Mechanical engineer endeavors to improve hand surgeries
Sutures have been the primary way to connect muscles, tendons, or any biological tissue for 30,000 years. This fundamental method of sewing together living body parts has served humankind well, but Ravi Balasubramanian sees room for improvement. Through a new research project called REHand (for Re-Engineering the Hand) he is designing a mechanical implant that provides an alternative to the suture for attaching muscles to tendons in certain applications such as tendon transfer surgeries on patients with hand injuries.
Figure 1: In a conventional suture procedure, the fingers do not close in completely on the object because of coupled finger movement.
Figure 2: Balasubramanian’s mechanical system features a hierarchy of interconnected pulleys and cables. The fingers close in completely around the object due to adaptive movement enabled by the pulley system.
Balasubramanian, an assistant professor of mechanical engineering, directs the robotics and human control systems lab at Oregon State, which uses robotic technology to study the human body and simultaneously draws inspiration from the human body for designing robotic systems. The cross-disciplinary nature of his work brings together surgeons, bio-material experts, and statisticians, facilitating his research to advance tendon transfer surgery.
Traditional tendon transfer surgery uses sutures to re-route a tendon from one non-functioning muscle to another. Some capability is restored this way, but not as much as Balasubramanian envisions. The human hand has nearly 40 muscles controlled by three nerves, so the loss of just one nerve can severely limit finger dexterity and lead to weak grasps. Patients can also suffer from “coupled” movements where fingers flex or extend together. “You lose one nerve, you can’t flex the fingers, which means you can’t hold a cup. You can’t hold a spoon. You can’t hold a pen. You can’t do anything, really,” he said.
Balasubramanian engineered a more efficient and responsive solution for patients with hand disabilities: an implant consisting of a hierarchy of mechanical pulleys and cables that naturally and passively move inside the human forearm as needed to enable normal hand function. A primary pulley implanted above the wrist would connect to a forearm muscle and slide and spin when the muscle is flexed. Two smaller pulleys with cables connected to the primary pulley and directly to the fingers would then slide and rotate in response, creating an interconnected system that allows for individual finger dexterity and a better grasp.

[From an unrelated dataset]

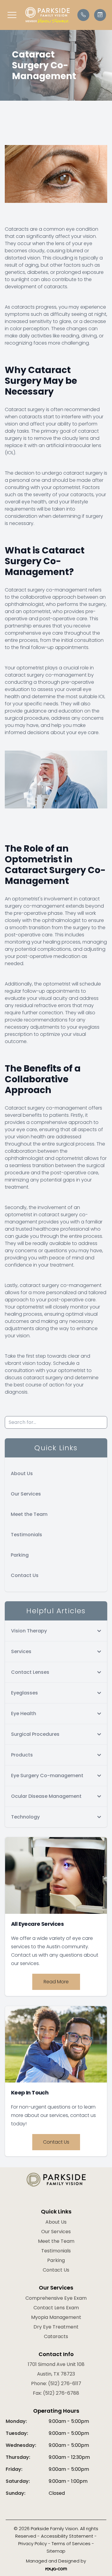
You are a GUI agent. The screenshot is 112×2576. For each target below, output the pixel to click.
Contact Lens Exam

Balasubramanian compares his responsive pulley system to the way a motor controls the wheels of a car. If all four wheels moved at the same speed while making a turn, the wheels would slip and reduce the driver’s control — similar to how a suture patient has coupled finger movement and therefore limited control. But because cars have a differential system, each wheel moves at the appropriate speed to safely make the turn. Likewise, Balasubramanian’s system allows the fingers to operate individually and adapt when grasping objects and performing everyday tasks.

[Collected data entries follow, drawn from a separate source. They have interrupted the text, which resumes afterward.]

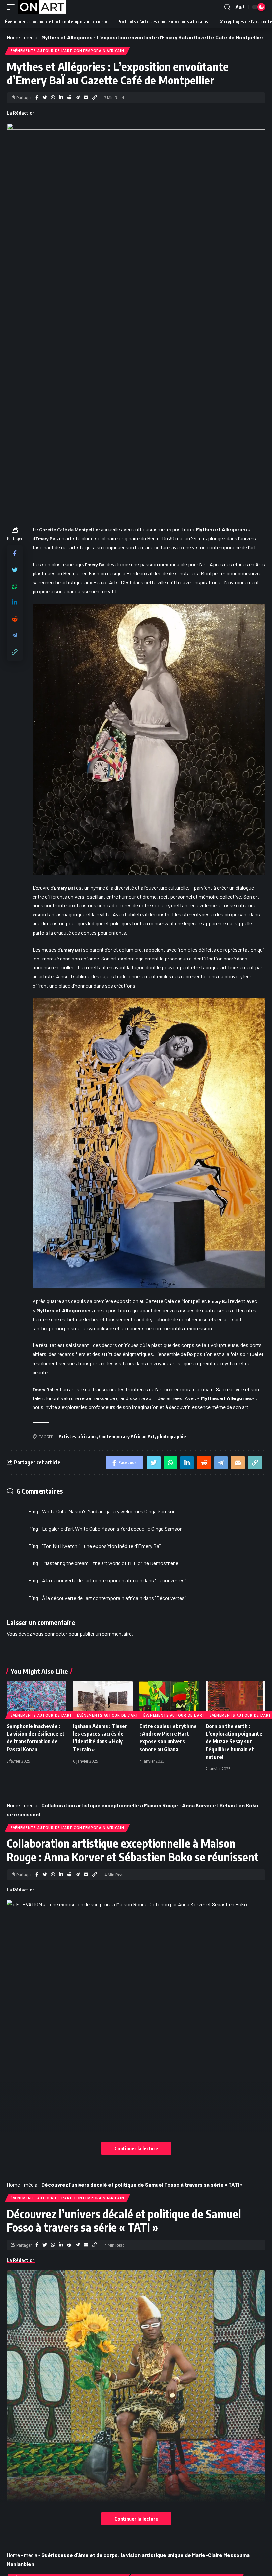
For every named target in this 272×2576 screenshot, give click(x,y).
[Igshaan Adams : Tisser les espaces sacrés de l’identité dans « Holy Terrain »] (103, 1699)
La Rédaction (21, 113)
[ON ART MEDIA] (42, 7)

Although each pulley is very small, it can withstand up to 300 newtons — about 67 pounds of force. The system has no motor or sensors and, once implanted, will be invisible to the patient.
While the technology is in the prototype stage, Balasubramanian is conducting surgical trials on cadavers in Seattle. An advantage of the cadaver tests is they focus on how the implant works and how different materials will perform, without worry of biological tissue rejecting a foreign object.
Once testing goes to clinical trials with live subjects, the pulley system will need to be bio-compatible. Partnering with the University of Washington School of Medicine should help in finding patients, since it is one of the busiest trauma centers in the country. Also, nearly 20,000 tendon transfer surgeries are performed each year in the United States alone.
Kadee Mardula, a graduate of the mechanical engineering master’s program, worked closely with Balasubramanian during cadaver trials. She took the lead in performing the first round of surgeries, which brought together her interests in anatomy, biology, and engineering.
“This interdisciplinary project is a wonderful mix for me. It gives everyone a new outlook on the problem and new ways to answer it, since we are each using our expertise in robotics, surgery, and biology,” she said.
After tests on 13 cadavers, Balasubramanian has seen some encouraging results. “One benefit we’re seeing is that the fingers will wrap around an object in a nicer manner to create better grasps,” he explained. “The second is that with the pulleys, the force required from the muscles could be significantly smaller than what is required with the suture. It’s less stressful on a patient who is already suffering from hand disability.”
Balasubramanian’s pioneering work earned him an Outstanding Researcher Award from the National Center for Simulation in Rehabilitation Research at the National Institutes of Health. Balasubramanian sees broad potential for his pulley system. People with hand injuries, palsies, brain trauma, or congenital defects could benefit. His design isn’t limited to the hand, but could be implanted wherever tendons connect to muscle.